Here is the switch in the steering switch assembly. I already pulled off the tilt-wheel switch, it is lying in the car:
Clips to set it free
Inside the top part of the switch. I cracked the switch open to see if I could spot any trouble areas. It is a complex little device, so I was careful not to take apart what I couldn't figure out. This little tab you see here that I depress is the canceling mechanism. It was sticking, so I thought it needed a little lube in there to free it up.
Turns out it was this little broken pin (someone pushing forward on the stick too aggressively while turning the brights on- probably me) that was letting the cancel mechanism get pinched in the housing and not catch properly. You can see where the pin SHOULD have been.
I thought, "Well poop, I don't think I can work with anything this small..." I knew super glue alone wouldn't hold it for long. Then I started thinking of bracing it with a small screw.

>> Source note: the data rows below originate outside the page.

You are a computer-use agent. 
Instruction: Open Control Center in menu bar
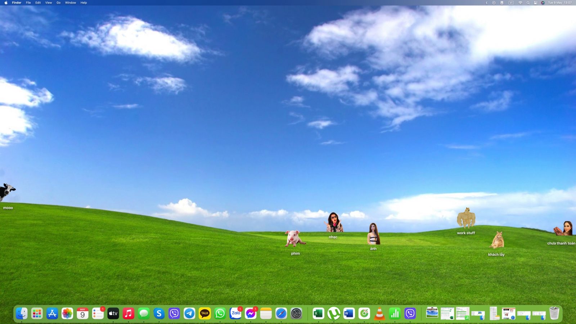click(536, 3)
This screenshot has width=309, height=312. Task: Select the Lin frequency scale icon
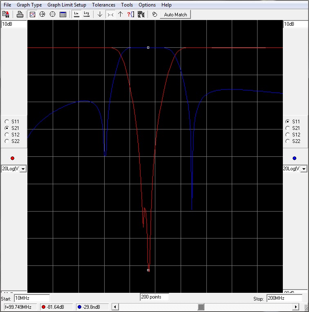76,14
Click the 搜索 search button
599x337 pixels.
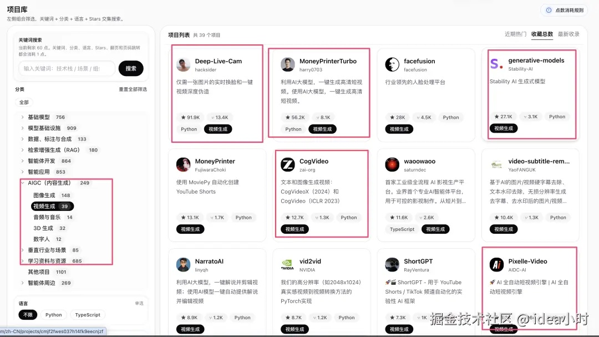click(x=131, y=69)
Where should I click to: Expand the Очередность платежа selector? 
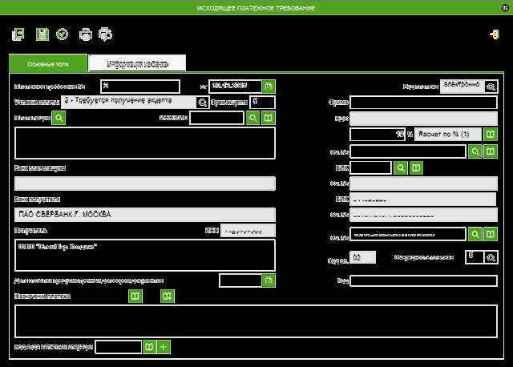point(491,257)
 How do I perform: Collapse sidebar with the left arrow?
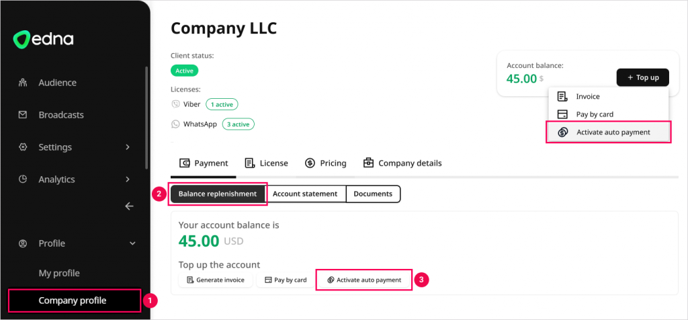coord(130,206)
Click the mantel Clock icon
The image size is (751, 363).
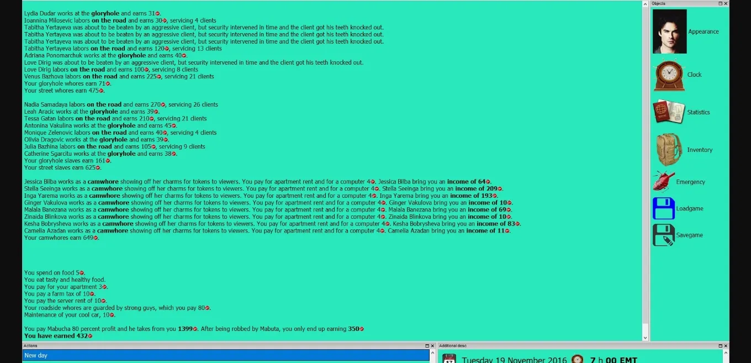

I thought eyeglasses first, but I couldn't just well pull a screw out of my spectacles now could I? But I did snag an old, snazzy pair of my wife's sunglasses to steal a screw. Luckily they were too long- she would have been mad ;). I ended up using 1 of 2 suitable screws from an RC heli I fly. This screw just held on the cockpit bubble, no biggie. See the size next to a micro Phillips screwdriver.
I drilled out a hole with my smallest drill bit- 1/16th", filed down the injection molded ribs with the Dremel, and screwed the pin back on. I was thinking of also using super glue, but it holds very well with the screw, and I didn't want the glue to cure before I got the pin screwed on straight.
All back together and ready to put on the car.
I took a short drive after the install, taking as many right turns as possible. Fixing that pin made all the difference in the functionality of this switch. It was highly annoying to have to cancel right turn blinks myself.
Long writeup for something so small- I know. But the moral of the story is, "Treat your car nice. One little foul movement can break the beast!"